Gordon Hamilton recently emailed me with an excellent recommended topic for a data quality blog post:

It always seems crazy to me that few executives base their ‘corporate wagers’ on the statistical research touted by data quality authors such as Tom Redman, Jack Olson and Larry English that shows that 15-45% of the operating expense of virtually all organizations is WASTED due to data quality issues.

So, if every organization is leaving 15-45% on the table each year, why don’t they do something about it? Philip Crosby says that quality is free, so why do the executives allow the waste to go on and on and on? It seems that if the shareholders actually think about the Data Quality Wager they might wonder why their executives are wasting their shares’ value. A large portion of that 15-45% could all go to the bottom line without a capital investment.
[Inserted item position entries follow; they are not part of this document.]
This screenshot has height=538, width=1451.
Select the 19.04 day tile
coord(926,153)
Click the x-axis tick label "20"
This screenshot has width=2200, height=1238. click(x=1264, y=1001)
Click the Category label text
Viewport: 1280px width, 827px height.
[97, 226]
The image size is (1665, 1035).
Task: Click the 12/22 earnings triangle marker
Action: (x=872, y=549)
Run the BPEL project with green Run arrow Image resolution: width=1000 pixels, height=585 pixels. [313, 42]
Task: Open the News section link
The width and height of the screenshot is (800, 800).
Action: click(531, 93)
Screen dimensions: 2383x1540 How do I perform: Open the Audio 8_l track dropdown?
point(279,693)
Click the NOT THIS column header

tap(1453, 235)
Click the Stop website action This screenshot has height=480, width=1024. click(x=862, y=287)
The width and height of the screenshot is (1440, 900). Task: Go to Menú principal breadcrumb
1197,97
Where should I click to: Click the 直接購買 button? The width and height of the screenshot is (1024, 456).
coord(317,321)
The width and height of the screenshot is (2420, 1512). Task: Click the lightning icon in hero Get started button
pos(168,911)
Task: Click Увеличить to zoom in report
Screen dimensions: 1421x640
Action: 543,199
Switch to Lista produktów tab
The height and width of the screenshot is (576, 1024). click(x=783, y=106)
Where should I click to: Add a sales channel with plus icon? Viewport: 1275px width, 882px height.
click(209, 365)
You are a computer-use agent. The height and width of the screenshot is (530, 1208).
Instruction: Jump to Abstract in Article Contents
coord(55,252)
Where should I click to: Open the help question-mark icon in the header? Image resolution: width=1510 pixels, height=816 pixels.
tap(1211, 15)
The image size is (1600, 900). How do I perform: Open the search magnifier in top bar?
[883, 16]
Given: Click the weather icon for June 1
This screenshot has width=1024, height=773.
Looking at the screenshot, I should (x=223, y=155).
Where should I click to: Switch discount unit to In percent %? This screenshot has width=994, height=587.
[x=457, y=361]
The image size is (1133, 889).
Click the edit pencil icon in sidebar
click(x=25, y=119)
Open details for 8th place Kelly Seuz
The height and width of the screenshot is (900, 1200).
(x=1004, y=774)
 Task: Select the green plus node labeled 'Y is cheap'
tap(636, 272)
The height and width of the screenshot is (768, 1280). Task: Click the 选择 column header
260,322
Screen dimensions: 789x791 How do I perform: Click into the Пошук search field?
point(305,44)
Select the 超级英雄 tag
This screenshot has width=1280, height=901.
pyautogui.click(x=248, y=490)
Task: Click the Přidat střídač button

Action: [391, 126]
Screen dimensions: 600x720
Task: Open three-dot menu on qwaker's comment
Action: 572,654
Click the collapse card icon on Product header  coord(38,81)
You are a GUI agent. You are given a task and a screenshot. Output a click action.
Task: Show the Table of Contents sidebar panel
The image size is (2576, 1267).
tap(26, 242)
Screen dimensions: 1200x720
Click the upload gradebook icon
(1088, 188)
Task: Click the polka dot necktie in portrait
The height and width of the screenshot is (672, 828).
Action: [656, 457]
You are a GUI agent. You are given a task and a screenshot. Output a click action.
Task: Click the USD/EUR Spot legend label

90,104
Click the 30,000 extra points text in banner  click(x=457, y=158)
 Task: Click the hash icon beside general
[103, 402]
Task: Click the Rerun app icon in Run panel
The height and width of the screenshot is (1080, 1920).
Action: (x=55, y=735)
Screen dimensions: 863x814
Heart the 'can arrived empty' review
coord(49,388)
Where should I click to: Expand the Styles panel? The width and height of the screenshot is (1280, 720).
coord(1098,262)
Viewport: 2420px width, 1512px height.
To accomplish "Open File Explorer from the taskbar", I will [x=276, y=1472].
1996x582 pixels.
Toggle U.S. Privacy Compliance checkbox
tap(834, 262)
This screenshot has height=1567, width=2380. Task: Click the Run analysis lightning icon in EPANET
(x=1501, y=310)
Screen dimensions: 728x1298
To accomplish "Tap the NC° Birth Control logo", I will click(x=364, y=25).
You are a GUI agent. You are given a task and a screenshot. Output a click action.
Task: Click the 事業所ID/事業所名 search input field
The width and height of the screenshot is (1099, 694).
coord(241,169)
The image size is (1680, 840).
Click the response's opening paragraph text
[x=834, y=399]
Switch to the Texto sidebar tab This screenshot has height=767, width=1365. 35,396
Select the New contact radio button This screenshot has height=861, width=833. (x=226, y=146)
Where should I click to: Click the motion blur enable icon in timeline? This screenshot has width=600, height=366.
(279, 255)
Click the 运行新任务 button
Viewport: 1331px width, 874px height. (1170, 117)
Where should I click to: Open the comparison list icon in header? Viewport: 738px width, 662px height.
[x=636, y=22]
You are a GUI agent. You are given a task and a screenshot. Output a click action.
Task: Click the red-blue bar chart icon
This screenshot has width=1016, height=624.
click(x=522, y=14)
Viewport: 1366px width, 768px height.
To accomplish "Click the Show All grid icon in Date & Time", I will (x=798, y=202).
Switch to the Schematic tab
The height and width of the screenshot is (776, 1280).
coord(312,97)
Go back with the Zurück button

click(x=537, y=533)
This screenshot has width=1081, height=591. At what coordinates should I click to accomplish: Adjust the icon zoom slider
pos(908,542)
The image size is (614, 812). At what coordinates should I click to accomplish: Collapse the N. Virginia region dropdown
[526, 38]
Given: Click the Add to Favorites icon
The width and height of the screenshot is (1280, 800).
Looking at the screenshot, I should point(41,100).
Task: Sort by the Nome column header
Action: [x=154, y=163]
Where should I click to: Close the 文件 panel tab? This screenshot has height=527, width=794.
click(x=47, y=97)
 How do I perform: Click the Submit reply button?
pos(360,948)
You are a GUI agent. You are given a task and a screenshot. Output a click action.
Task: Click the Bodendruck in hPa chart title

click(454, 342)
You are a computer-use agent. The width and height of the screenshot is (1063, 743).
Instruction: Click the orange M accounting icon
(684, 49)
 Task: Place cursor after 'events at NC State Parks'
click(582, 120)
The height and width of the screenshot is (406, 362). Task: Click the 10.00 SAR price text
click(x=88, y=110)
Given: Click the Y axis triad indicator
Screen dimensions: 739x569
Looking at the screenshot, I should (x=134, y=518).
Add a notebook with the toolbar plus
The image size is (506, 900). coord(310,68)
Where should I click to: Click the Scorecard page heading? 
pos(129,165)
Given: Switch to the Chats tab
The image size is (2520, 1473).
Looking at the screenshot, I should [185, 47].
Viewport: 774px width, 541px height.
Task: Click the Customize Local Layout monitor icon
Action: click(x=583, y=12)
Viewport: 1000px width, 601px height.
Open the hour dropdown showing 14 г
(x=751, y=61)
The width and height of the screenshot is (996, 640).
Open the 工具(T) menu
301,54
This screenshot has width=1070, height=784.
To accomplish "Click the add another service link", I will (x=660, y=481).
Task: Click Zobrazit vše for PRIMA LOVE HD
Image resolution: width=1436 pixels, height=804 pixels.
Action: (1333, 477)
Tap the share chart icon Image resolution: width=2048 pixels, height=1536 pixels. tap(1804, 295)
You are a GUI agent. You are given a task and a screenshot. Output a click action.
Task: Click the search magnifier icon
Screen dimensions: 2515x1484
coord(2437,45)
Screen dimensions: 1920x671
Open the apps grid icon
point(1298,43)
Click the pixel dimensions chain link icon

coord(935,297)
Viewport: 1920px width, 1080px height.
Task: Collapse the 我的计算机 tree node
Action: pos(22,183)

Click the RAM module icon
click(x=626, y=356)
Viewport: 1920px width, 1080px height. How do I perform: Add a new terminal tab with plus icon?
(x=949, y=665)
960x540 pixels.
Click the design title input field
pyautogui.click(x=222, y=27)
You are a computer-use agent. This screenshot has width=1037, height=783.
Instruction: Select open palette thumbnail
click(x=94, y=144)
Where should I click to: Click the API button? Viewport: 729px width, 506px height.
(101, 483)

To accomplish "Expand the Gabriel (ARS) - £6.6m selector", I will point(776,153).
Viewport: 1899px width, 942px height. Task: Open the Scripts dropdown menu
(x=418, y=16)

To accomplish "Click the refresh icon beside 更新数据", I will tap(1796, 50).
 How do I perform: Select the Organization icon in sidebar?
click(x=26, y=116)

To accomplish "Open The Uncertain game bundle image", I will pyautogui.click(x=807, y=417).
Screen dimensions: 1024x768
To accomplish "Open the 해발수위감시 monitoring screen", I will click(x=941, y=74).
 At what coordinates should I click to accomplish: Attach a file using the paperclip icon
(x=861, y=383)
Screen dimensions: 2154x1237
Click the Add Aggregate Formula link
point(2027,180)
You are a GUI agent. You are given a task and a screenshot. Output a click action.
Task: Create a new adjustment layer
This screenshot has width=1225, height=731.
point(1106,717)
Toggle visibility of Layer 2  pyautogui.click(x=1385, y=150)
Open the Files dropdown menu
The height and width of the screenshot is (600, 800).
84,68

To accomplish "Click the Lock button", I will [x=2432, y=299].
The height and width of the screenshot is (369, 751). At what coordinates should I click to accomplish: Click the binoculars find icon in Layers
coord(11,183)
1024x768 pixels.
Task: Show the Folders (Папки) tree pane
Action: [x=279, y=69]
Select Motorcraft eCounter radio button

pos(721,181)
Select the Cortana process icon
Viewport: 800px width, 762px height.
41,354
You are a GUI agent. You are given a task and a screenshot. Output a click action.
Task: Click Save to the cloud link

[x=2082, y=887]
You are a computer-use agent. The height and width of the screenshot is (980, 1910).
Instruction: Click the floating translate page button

I’m maybe sounding a little vitriolic because I’ve been re-reading Deming’s ‘Out of the Crisis’ and he has a low regard for North American industry because they won’t move beyond their short-term goals to build a quality organization, let alone implement Deming’s 14 principles or Larry English’s paraphrasing of them in a data quality context.

The Data Quality Wager

Gordon Hamilton explained in his email that his reference to the Data Quality Wager was an allusion to Pascal’s Wager, but what follows is my rendering of it in a data quality context (i.e., if you don’t like what follows, please yell at me, not Gordon).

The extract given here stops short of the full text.